Companions Picnic

Laura Fähndrich, Markéta Dolejšová, Michelle Lai Jingmin, Sjösjuk sjöman & Yoram Chisik

The picnic basket we started with contained a sourdough jar, a home-made berry jam, a food-safe transportation box, nutmeg leaves and some gut supplements. And you know what? We didn’t swap any of it. We are happy with what we have. We are Gadgeteers – we can make stuff out of any other stuff!

We decided to become Food Gadgeteers and prepare a sustainable experimental picnic for everyone. Or, well, everyone who can digest our edible imaginations. At the beginning, our picnic basket contained a sourdough jar, a home-made berry jam, a food-safe transportation box, nutmeg leaves and some gut supplements.

Based on our group discussion, we added a fermented carrot marmalade foraged in one participant’s home pantry and also some jammed black walnuts to add raw, earthy flavors. We took our sourdough and made a flatbread (in some food cultures called a ‘pancake’) as a staple to feed our workshop companions.

Did you know that the word ‘companion’ comes from ‘panis’, the Latin word for bread? Originally, the term was used to describe someone with whom you shared a meal.

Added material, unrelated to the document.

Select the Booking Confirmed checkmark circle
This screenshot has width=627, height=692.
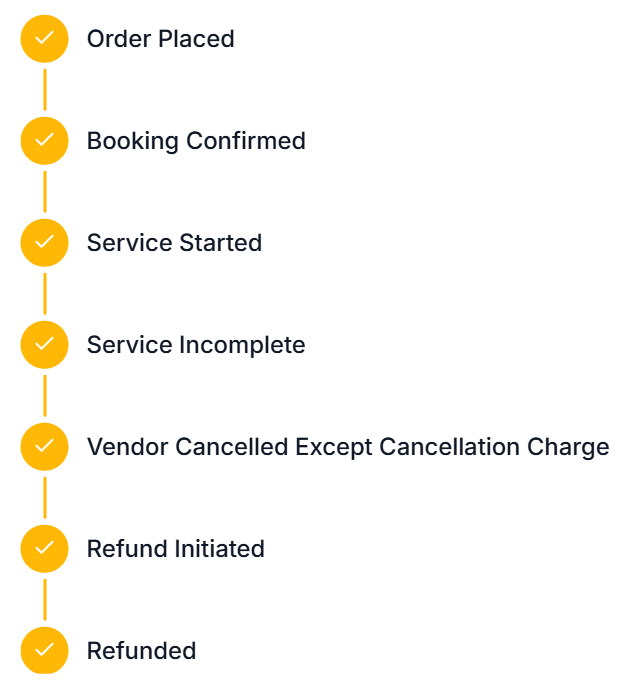[x=44, y=141]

“The companionship [in our case] is not just sharing of the food, it’s also sharing of the gasses produced from the consumption of the food that could be fed back to the system.”

– Companions Picnic group

Flavored with the fermented jams we had at hand and some extra nutmeg for a twist, our bread was a humble yet tasteful meal. We Gadgeteered the first bread prototype in our group kitchen and started thinking, how to make more of it in an outdoor picnic setting, as sustainably as possible. We had our box to safely transport all the ingredients, but the cooking mechanism and energy source were unclear.

And then we considered: in the spirit of all-embracing food companionship, why not build a simple mobile stove powered by the gas released from the fermented jam jars and human digestive processes triggered by jam consumption? A sustainable more-than-human picnic stove, using both food and human microbes to make a tasty meal for everyone.

Does that sound silly? Maybe. It is our first playful step in thinking about sustainable food futures that are sustainable and efficient but also experimental and fun.